5 mars - 23 juin 2013
A la fin du 18ème siècle, le goût du fantastique et du macabre irrigue les arts européens. Réaction aux Lumières, ce mouvement bouscule les conventions sociales, morales et esthétiques. Né de la tourmente révolutionnaire, ce "fleuve noir" n'a de cesse de se nourrir des inquiétudes du temps, réactivé, à la fin du XIXe siècle, par les symbolistes puis, entre les deux guerres, par les surréalistes.
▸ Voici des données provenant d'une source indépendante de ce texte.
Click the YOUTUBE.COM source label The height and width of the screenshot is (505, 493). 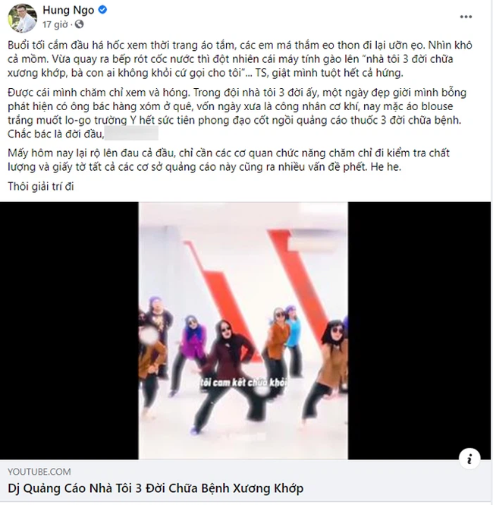[x=39, y=472]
Le roman de "monstres" naît en Angleterre,
lorsque Horace Walpole publie, en 1764, Le
Château d'Otrante. Cette intrigue, dans laquelle s'affrontent despotes et apparitions, remporte un énorme succès. Elle influence
le roman gothique, dans lequel s'inscrivent Frankenstein, de Mary Shelley (1818), et Dracula, de Bram
Stoker (1897).
Le peintre suisse Johann Heinrich Füssli explore les abîmes
de l'âme. Il s’inspire de Shakespeare et de John Milton, donnant corps à des visions d'épouvante. Dans
Cauchemar, il laisse libre cours à ses propres fantasmes. La toile
représente une jeune femme en proie aux démons de la nuit. Exposée à Londres en
1782, elle provoque le scandale. Le cauchemar imprègne les œuvres
de William Blake. Dans les années 1800, il jette sur la toile un bestiaire,
fruit de ses hallucinations. Au 19ème siècle, le symboliste français Odilon
Redon explore la profondeur des rêves, dans de mystérieuses gravures,
empreintes de spiritisme.
Les films d'horreur regorgent de scènes angoissantes.
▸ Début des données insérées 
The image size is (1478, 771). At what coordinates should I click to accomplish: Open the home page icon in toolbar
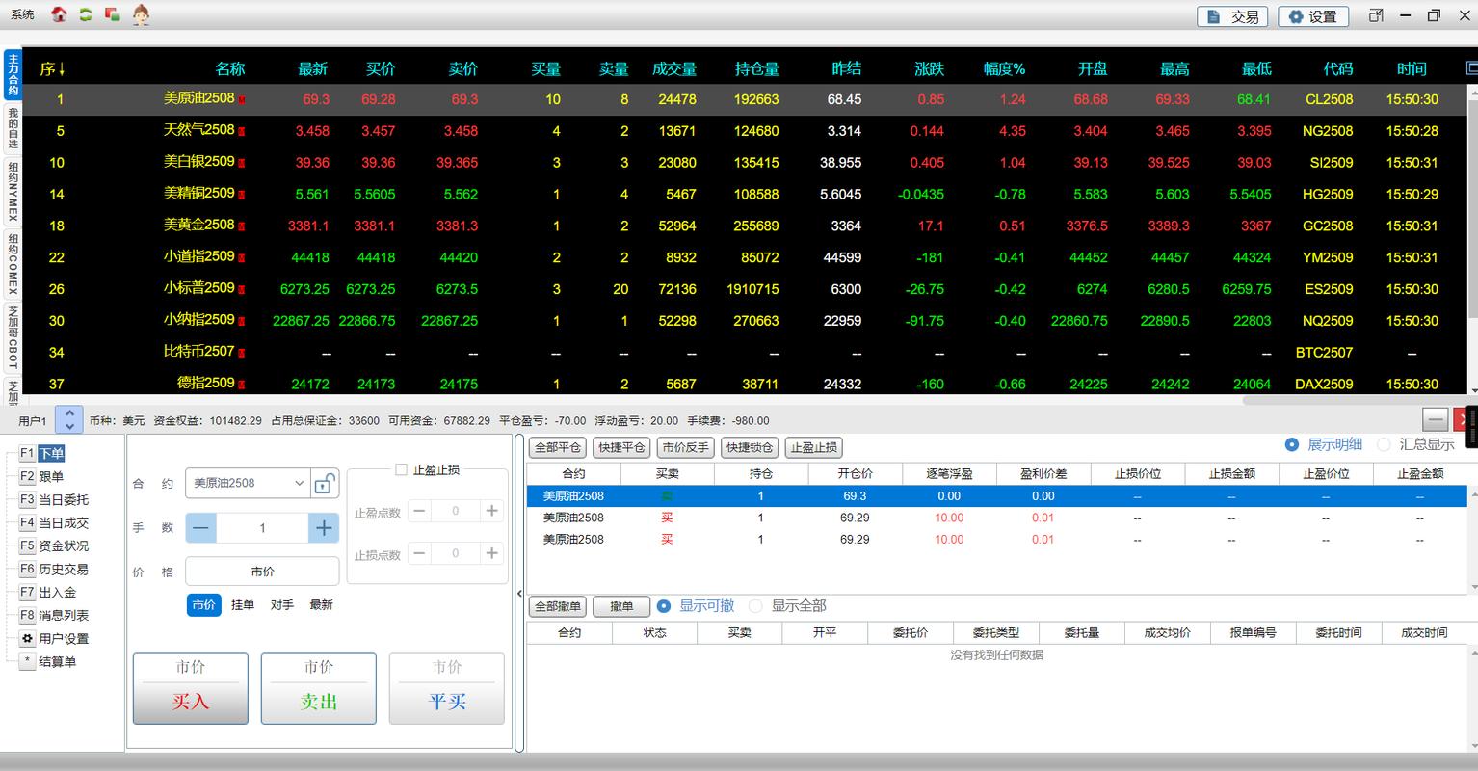point(57,14)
S'appuyant sur les classiques de la littérature, ils doivent aussi beaucoup à
la peinture. Dans Frankenstein, de James
Whale (1931), la mariée, étranglée, laissée agonisante sur
son lit, est une citation directe du tableau de Füssli.
En 1799, Goya avait intitulé l'une de ses gravures :
"Le sommeil de la raison engendre des monstres". Cet enthousiaste
partisan des Lumières allait déchanter, à mesure que la Révolution française basculait dans la terreur.
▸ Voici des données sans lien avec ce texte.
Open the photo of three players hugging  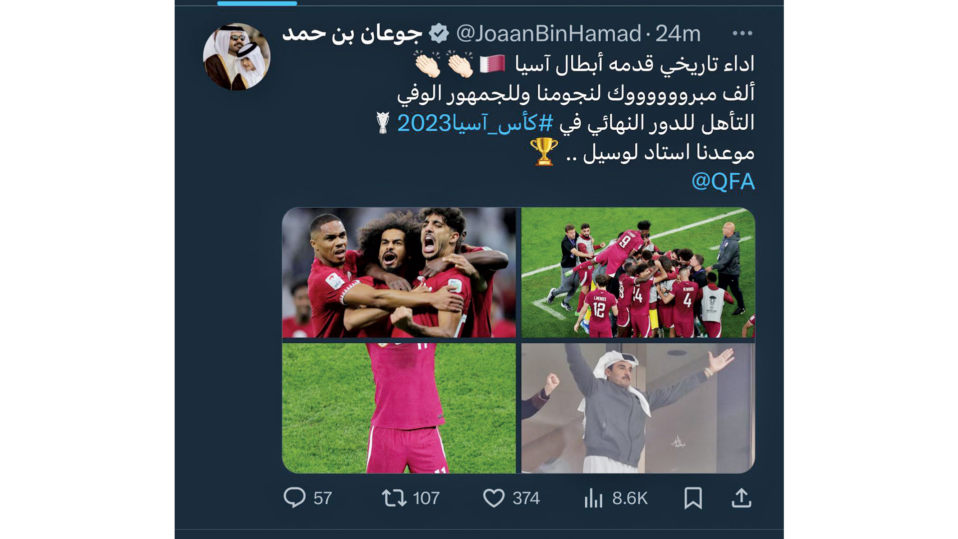[399, 272]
En 1808, l'Espagne est envahie par les troupes napoléoniennes. Dans Les Désastres de la guerre, l'artiste
espagnol décrit les horreurs que subissent ses compatriotes. Ses eaux-fortes
dénoncent la barbarie, cadavres réduits en pièces, femmes violées, enfants
assassinés.
A la fin du 19ème siècle apparaît le thème de la femme
fatale. Les symbolistes ressuscitent les grandes héroïnes vénéneuses de
l'Histoire, Salammbô, Méduse, Cléopâtre. A l'image de cette Salomé que Gustave Moreau représente en 1893, dans
une peinture à l'huile intitulée La Débauche. Le développement de
la prostitution et des maladies vénériennes, fléau de l'époque, n'a fait
qu'exacerber les imaginaires. Dans son tableau, Le Péché, datant de
1893, l'Allemand Franz von Stuck représente une Eve scandaleuse
au regard provocateur,. En 1916, le Norvégien Edvard Munch livre dans
son tableau Vampire une version moderne de la femme viciée. Il
peint une femme aux cheveux rouge sang, se penchant sur un homme pour le
mordre. Certains artistes pousseront encore plus loin la perversité, marqués
par.
Les surréalistes redécouvrent les écrits sulfureux de Sade. Les poupées désarticulées que met en scène Hans
Bellmer dans ses photos sont les héritières de la tradition
libertine.
Les paysages de sabbats sont plus inquiétants encore,
car ils s'appuient souvent sur des lieux réels. Saisis au clair de lune, comme le
rivage peint en 1836 par l'Allemand Caspar David Friedrich, ou sous la brume,
par temps d'orage, ils sont généralement vides de toute présence humaine. Et
provoquent ce que le philosophe Edmund Burke, théoricien du
sublime, appelle, en 1757, une "horreur délicieuse".
En Allemagne, en Suisse ou en
Angleterre, les romantiques affectionnent le spectacle des grottes et des
gouffres qui plongent dans les entrailles de la Terre, symbolisant la descente
aux Enfers. Mais aussi celui des ruines, qui exacerbent la sensation de solitude
des châteaux, cimetières ou cloîtres, évocateurs d'enfermement. Les surréalistes y seront particulièrement sensibles,
à commencer par Max Ernst, qu'inspirent les forêts sombres et
mystérieuses de Friedrich.
Les films de Friedrich Wilhelm Murnau et de Fritz Lang regorgent de
sous-bois obscurs, de scènes de brouillard et ciels menaçants. Une séquence
célèbre du Chien andalou, tourné par Luis Buñuel en 1929, ressemble étonnamment
au clair de lune de Friedrich, lorsque la lame de rasoir tranche un œil.